菅義偉官房長官は2018年12月の記者会見で、「ジェンダー・ギャップ指数」の順位が日本は149か国中、110位と極めて低いことについて、「この5年間で女性の就業者数は201万人増えている」と述べ、政権が取り組む女性活躍推進の成果を強調した。しかし、本当にそうだろうか。
『アンダークラス』(ちくま新書)の著者で、社会学者の橋本健二さん(早稲田大学人間科学学術院教授)が説明する。

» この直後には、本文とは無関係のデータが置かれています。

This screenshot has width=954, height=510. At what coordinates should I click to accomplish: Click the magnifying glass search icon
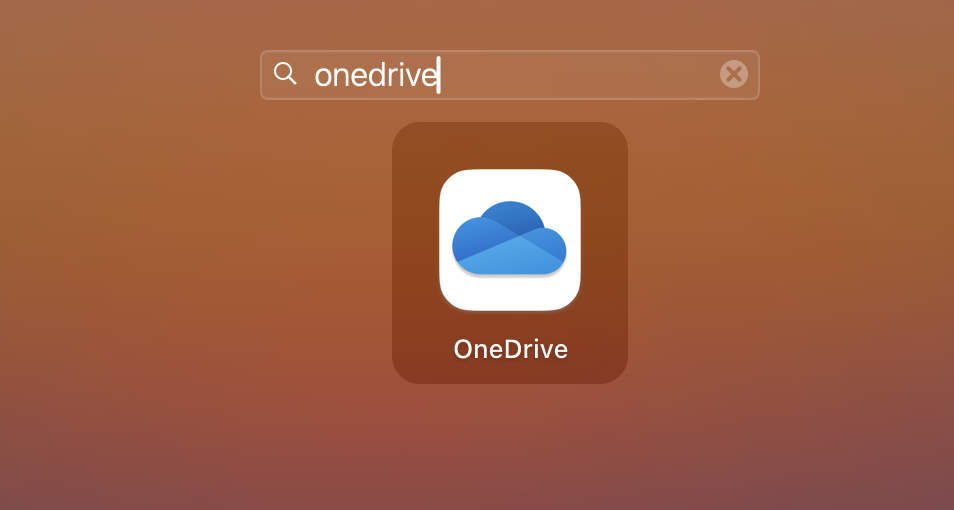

「端的に言えば、女性の就業者数が増えたのは、政府の労働政策の結果ではありません。女性は、“稼がなければ生活できない”という必要に迫られて働いているに過ぎません。
高度経済成長期の日本の景気は安定して上向きで、『一億総中流社会』でした。そのため、多くの場合、女性は働かなくても夫の稼ぎだけで生活できた。しかし、1970年代のオイルショックを機に雇用が低迷、徐々に格差が拡大し始めます。
バブル崩壊を経て、大部分の人は収入が低迷し、夫が働けば家族が食べていける時代は終わりを告げました。未婚女性や離死別女性が増加したこともあり、多くの女性は外に出て働かなければ生活できなくなりましたが、その多くは低賃金の非正規労働者で、今や非正規労働者は女性の56%にも達しました」
1990年代後半には、家計の不足を埋めるべく妻が働きに出たため、共働き世帯が専業主婦世帯を上回った。以降、共働き世帯は増加の一途を辿っているものの、世帯あたりの月の可処分所得は、ピーク時の1997年から約7万円も下落。共働き世帯の増加とは対照的に、収入は減少の一途を辿っているのだ。
転職サイト「エン・ジャパン」のアンケート調査によると、大半の女性が仕事をする理由に「家計のため」と答えた。女性が働くようになったのは家計を支えるためであり、ポジティブな社会参加ではなかったのだ。